In the records that follow, find each line with "agent" and pull it out.
--- INPUT DATA ---
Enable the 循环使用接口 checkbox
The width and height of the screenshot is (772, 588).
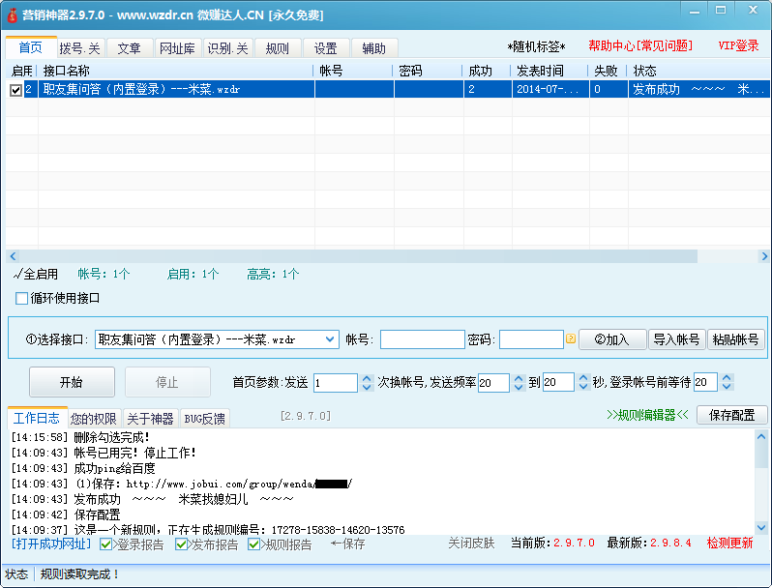click(x=22, y=298)
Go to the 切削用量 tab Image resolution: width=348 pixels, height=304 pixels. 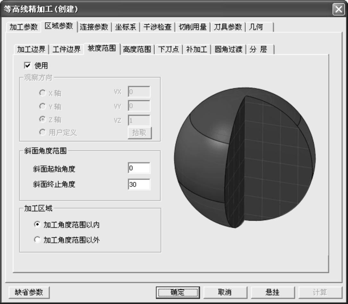(x=192, y=27)
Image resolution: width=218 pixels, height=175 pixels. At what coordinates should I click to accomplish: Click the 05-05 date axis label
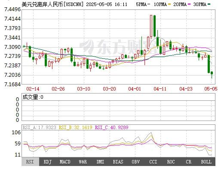click(211, 89)
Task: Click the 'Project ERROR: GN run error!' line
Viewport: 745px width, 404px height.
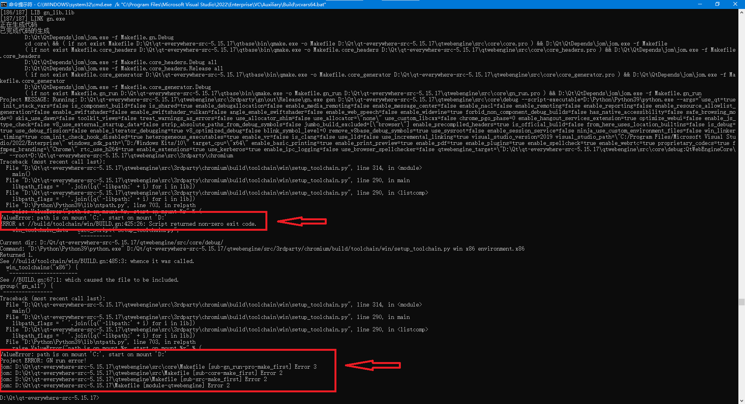Action: pos(43,360)
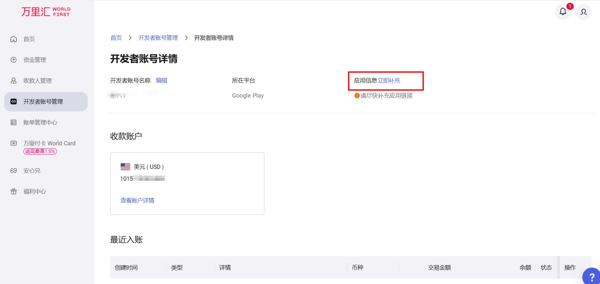Go to 首页 via breadcrumb
This screenshot has width=600, height=284.
pyautogui.click(x=116, y=38)
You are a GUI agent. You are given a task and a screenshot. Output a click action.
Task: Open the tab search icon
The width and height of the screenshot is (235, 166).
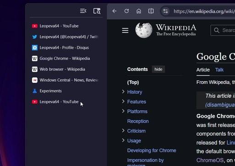(97, 11)
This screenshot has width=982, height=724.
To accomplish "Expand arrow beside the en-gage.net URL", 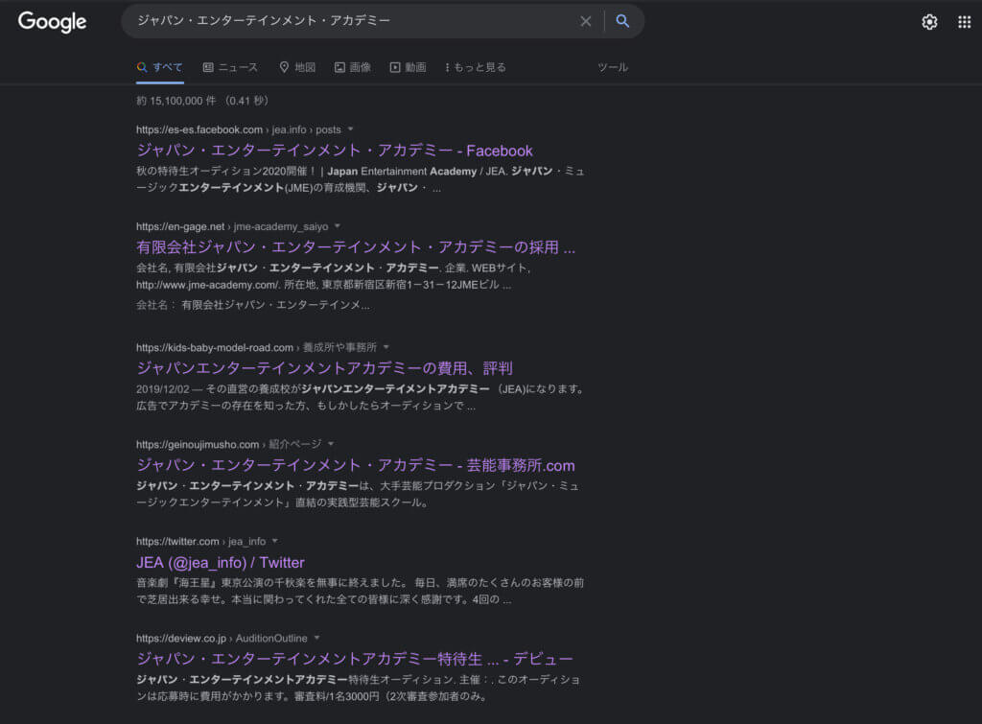I will pyautogui.click(x=339, y=226).
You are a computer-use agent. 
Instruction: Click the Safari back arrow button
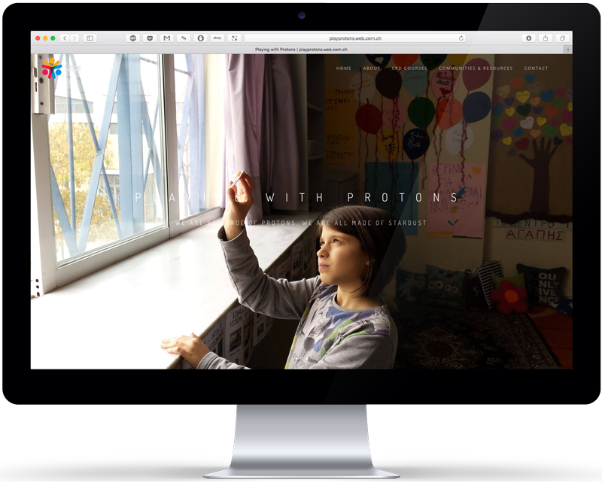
---
- **SOLUTION**
You are a GUI agent. You are given a task and a screenshot. Output a click action.
You are a computer-use agent. 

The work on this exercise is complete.